--- START ---

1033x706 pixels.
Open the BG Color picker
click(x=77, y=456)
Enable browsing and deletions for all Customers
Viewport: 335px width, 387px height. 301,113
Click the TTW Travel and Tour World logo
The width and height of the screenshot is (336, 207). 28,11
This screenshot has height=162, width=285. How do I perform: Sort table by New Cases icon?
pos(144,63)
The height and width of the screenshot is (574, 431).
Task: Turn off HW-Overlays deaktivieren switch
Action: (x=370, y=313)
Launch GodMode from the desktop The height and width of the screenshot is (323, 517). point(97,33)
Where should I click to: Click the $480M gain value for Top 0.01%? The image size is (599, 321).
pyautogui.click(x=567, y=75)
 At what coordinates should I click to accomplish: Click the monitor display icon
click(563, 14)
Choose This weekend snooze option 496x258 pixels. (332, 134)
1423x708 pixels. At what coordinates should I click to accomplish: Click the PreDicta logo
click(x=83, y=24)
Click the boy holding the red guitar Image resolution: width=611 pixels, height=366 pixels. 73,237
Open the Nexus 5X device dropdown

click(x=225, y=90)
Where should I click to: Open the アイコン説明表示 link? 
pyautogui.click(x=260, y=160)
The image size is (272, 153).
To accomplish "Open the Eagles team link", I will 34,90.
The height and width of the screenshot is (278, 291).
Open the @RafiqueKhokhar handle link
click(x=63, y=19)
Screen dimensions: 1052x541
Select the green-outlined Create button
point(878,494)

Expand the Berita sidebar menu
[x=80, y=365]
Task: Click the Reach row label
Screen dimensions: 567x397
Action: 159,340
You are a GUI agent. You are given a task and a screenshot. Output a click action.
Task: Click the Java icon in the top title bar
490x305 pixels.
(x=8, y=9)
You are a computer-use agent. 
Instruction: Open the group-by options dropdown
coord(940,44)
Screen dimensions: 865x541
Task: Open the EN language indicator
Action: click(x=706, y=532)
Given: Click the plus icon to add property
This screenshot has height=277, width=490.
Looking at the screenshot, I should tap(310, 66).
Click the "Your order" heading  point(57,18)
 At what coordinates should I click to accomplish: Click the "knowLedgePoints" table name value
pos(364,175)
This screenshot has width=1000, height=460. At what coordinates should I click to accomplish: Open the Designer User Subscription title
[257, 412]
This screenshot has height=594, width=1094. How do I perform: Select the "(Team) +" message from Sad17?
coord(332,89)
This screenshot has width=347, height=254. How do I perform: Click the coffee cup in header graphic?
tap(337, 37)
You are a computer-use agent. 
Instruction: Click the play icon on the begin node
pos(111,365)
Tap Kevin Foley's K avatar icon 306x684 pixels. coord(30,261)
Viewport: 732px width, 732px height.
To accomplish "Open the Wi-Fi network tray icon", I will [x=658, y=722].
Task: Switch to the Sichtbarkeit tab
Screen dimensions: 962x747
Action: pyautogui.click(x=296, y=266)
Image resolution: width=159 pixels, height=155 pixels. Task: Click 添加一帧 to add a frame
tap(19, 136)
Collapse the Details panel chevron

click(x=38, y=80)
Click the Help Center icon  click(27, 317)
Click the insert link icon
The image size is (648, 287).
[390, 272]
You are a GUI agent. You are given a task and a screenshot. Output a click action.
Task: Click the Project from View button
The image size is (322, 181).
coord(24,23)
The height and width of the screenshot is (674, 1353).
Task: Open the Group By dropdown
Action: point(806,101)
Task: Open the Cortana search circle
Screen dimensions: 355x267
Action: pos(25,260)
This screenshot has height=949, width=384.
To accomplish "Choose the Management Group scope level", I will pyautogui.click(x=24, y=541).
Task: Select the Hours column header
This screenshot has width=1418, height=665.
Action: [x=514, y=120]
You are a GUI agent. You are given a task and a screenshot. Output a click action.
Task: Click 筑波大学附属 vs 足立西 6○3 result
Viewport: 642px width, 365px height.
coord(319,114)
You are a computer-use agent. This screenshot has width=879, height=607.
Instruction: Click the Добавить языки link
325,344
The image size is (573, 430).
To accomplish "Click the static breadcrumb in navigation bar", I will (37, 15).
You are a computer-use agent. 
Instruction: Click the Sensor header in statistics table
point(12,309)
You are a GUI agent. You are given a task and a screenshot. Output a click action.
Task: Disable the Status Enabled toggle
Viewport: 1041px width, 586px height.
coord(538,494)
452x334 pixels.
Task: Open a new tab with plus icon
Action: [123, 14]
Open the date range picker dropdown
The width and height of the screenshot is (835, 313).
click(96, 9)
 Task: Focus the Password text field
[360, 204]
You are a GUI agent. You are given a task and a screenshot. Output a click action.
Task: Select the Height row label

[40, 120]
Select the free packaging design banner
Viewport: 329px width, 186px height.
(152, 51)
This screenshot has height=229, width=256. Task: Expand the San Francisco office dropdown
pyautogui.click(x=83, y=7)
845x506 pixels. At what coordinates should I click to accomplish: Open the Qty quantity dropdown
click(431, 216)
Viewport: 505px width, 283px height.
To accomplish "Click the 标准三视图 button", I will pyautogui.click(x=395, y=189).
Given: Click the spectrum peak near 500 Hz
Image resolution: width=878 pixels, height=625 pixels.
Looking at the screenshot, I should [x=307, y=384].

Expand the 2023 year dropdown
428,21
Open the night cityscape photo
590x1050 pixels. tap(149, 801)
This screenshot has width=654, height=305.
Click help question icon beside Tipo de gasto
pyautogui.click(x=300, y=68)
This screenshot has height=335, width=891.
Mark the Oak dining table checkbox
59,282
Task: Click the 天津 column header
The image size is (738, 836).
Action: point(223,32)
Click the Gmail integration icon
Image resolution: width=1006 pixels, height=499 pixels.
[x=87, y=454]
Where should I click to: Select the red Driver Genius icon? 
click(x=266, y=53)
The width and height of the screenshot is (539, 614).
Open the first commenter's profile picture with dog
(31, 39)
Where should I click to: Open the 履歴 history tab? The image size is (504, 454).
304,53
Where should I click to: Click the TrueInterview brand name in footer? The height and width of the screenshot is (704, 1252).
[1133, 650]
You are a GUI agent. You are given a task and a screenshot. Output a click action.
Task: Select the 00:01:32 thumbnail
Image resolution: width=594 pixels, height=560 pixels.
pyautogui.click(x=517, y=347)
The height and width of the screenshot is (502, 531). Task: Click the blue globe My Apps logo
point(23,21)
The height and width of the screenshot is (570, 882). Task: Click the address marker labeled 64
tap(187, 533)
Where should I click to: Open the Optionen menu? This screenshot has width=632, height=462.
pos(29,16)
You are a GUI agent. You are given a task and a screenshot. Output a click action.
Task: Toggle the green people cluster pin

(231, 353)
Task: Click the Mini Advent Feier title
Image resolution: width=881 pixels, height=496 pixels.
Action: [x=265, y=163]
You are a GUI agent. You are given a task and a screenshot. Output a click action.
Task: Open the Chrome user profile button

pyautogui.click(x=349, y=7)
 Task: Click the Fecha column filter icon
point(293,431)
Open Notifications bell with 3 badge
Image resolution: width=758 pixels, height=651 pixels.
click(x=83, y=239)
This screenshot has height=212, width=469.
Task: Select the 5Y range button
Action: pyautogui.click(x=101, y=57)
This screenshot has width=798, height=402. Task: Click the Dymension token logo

--- END ---

**The problem:**
Within the material above, output exactly the lines from the one with "Viewport: 505px width, 283px height." through the one with "Given: Click the spectrum peak near 500 Hz", end lines included, and nothing besides.

**Exercise result:**
Viewport: 505px width, 283px height.
To accomplish "Click the 标准三视图 button", I will pyautogui.click(x=395, y=189).
Given: Click the spectrum peak near 500 Hz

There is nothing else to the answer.